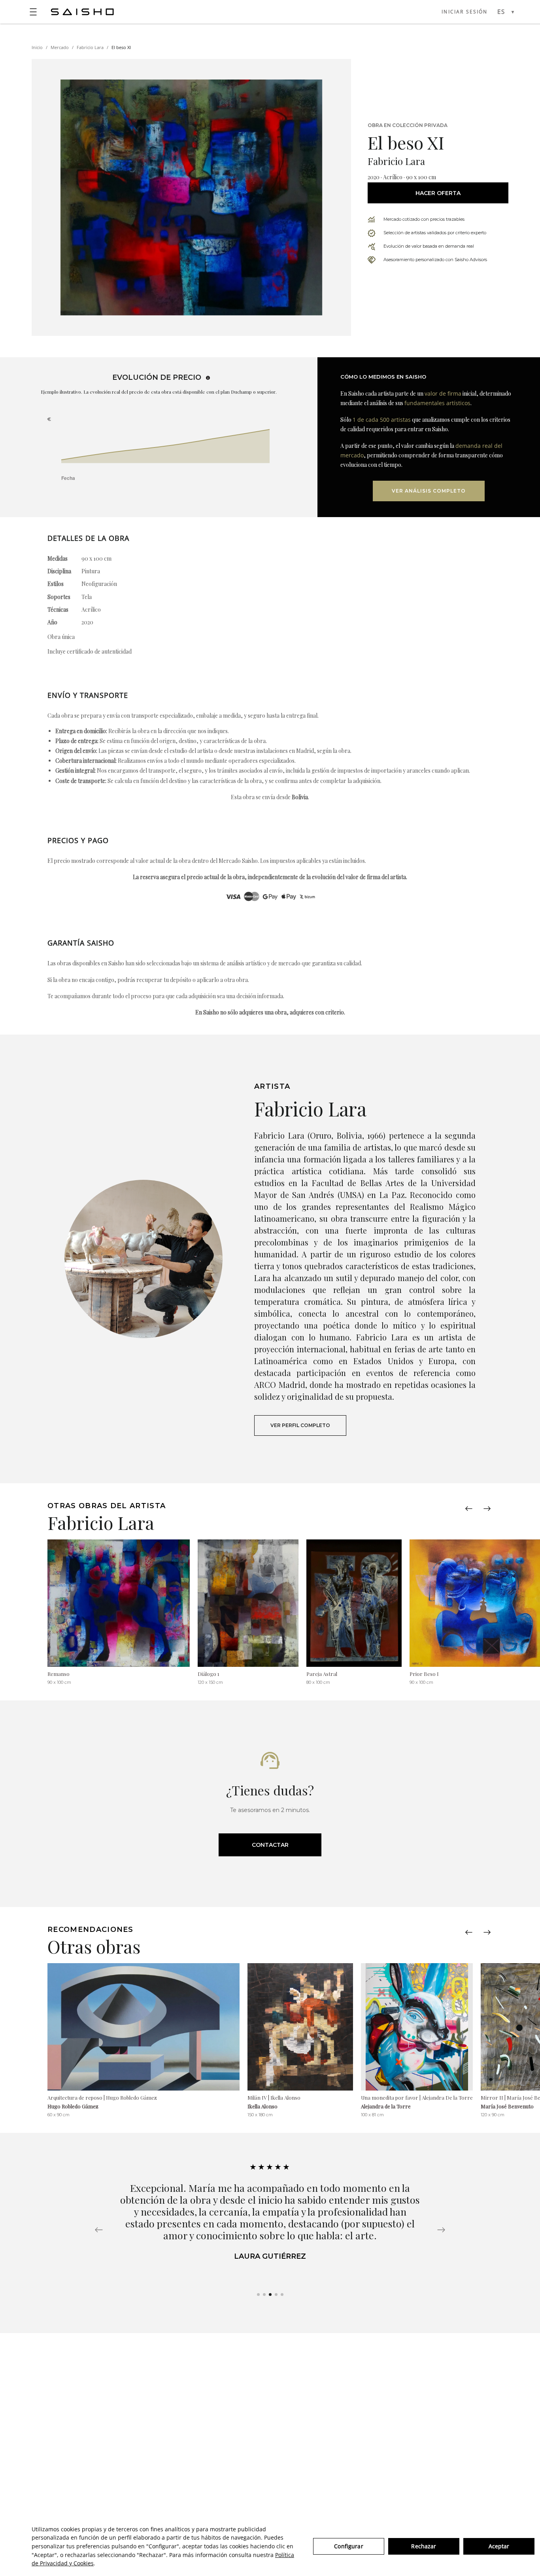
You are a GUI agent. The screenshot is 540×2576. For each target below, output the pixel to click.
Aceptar (499, 2546)
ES (501, 12)
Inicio (37, 47)
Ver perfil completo (300, 1425)
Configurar (348, 2546)
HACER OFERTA (438, 193)
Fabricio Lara (90, 47)
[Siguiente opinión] (441, 2230)
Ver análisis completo (429, 491)
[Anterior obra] (468, 1508)
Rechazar (423, 2546)
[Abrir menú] (33, 12)
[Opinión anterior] (99, 2230)
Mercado (60, 47)
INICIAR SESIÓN (464, 11)
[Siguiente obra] (487, 1508)
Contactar (270, 1844)
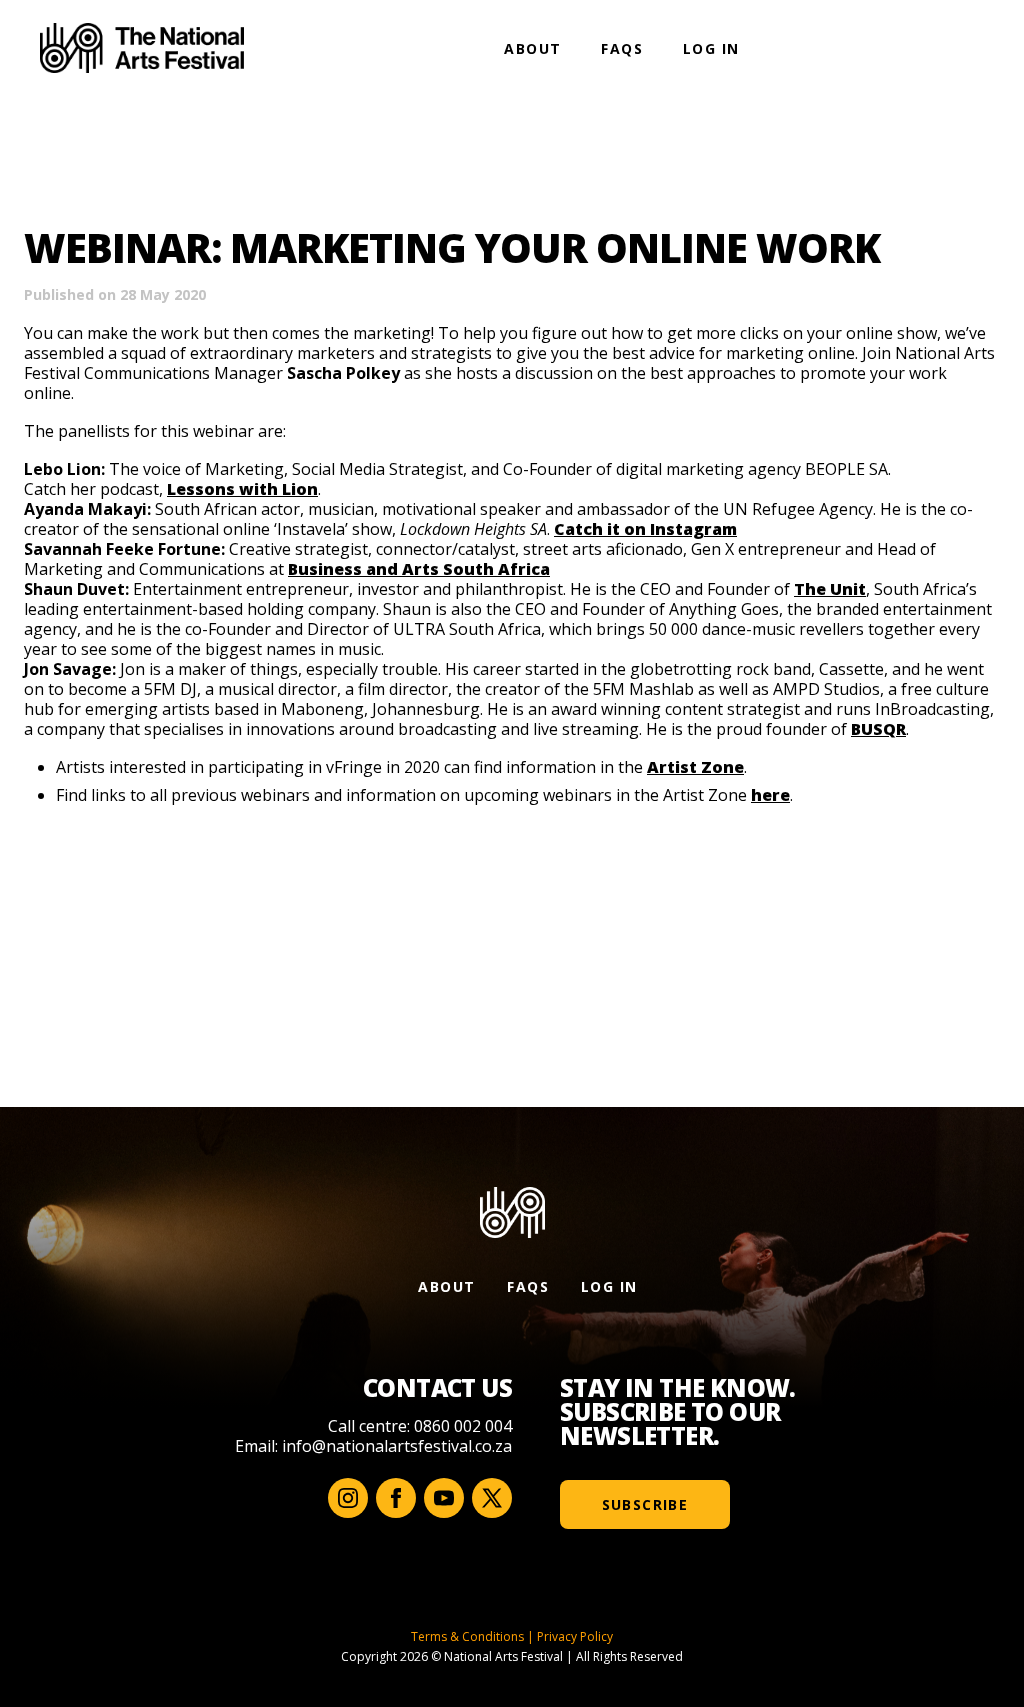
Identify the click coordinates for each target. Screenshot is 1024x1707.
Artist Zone (695, 767)
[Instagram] (348, 1498)
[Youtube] (444, 1498)
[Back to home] (142, 48)
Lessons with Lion (242, 489)
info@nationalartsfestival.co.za (397, 1446)
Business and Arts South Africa (419, 569)
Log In (711, 48)
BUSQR (878, 729)
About (532, 48)
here (770, 795)
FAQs (622, 48)
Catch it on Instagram (645, 529)
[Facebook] (396, 1498)
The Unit (830, 589)
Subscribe (645, 1504)
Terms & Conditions (467, 1636)
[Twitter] (492, 1498)
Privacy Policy (575, 1636)
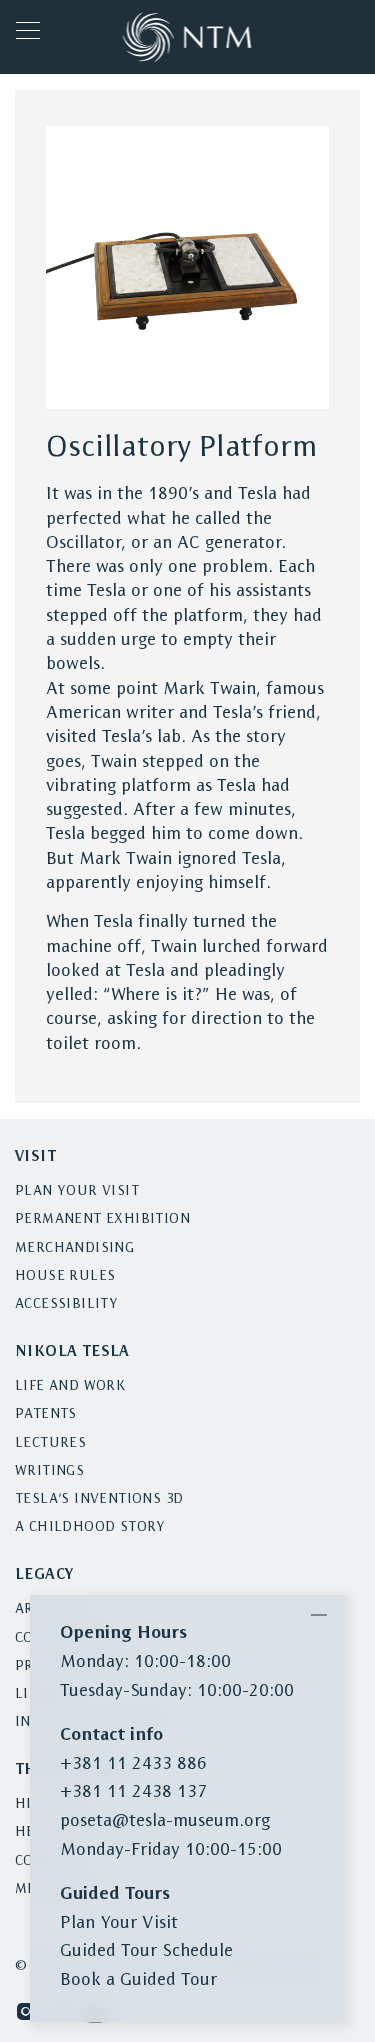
====
Problem
Set down all the material exactly once more. No pictures.

Answer for the task
You are a GUI agent. The screenshot is 540×2576. For each target below, output the pixel to click.
Aceptar (499, 2546)
ES (501, 12)
Inicio (37, 47)
Ver perfil completo (300, 1425)
Configurar (348, 2546)
HACER OFERTA (438, 193)
Fabricio Lara (90, 47)
[Siguiente opinión] (441, 2230)
Ver análisis completo (429, 491)
[Anterior obra] (468, 1508)
Rechazar (423, 2546)
[Abrir menú] (33, 12)
[Opinión anterior] (99, 2230)
Mercado (60, 47)
INICIAR SESIÓN (464, 11)
[Siguiente obra] (487, 1508)
Contactar (270, 1844)
Identify the click coordinates for each target. Screenshot is 1024x1707.
Artist Zone (695, 767)
[Instagram] (348, 1498)
[Youtube] (444, 1498)
[Back to home] (142, 48)
Lessons with Lion (242, 489)
info@nationalartsfestival.co.za (397, 1446)
Business and Arts South Africa (419, 569)
Log In (711, 48)
BUSQR (878, 729)
About (532, 48)
here (770, 795)
FAQs (622, 48)
Catch it on Instagram (645, 529)
[Facebook] (396, 1498)
The Unit (830, 589)
Subscribe (645, 1504)
Terms & Conditions (467, 1636)
[Twitter] (492, 1498)
Privacy Policy (575, 1636)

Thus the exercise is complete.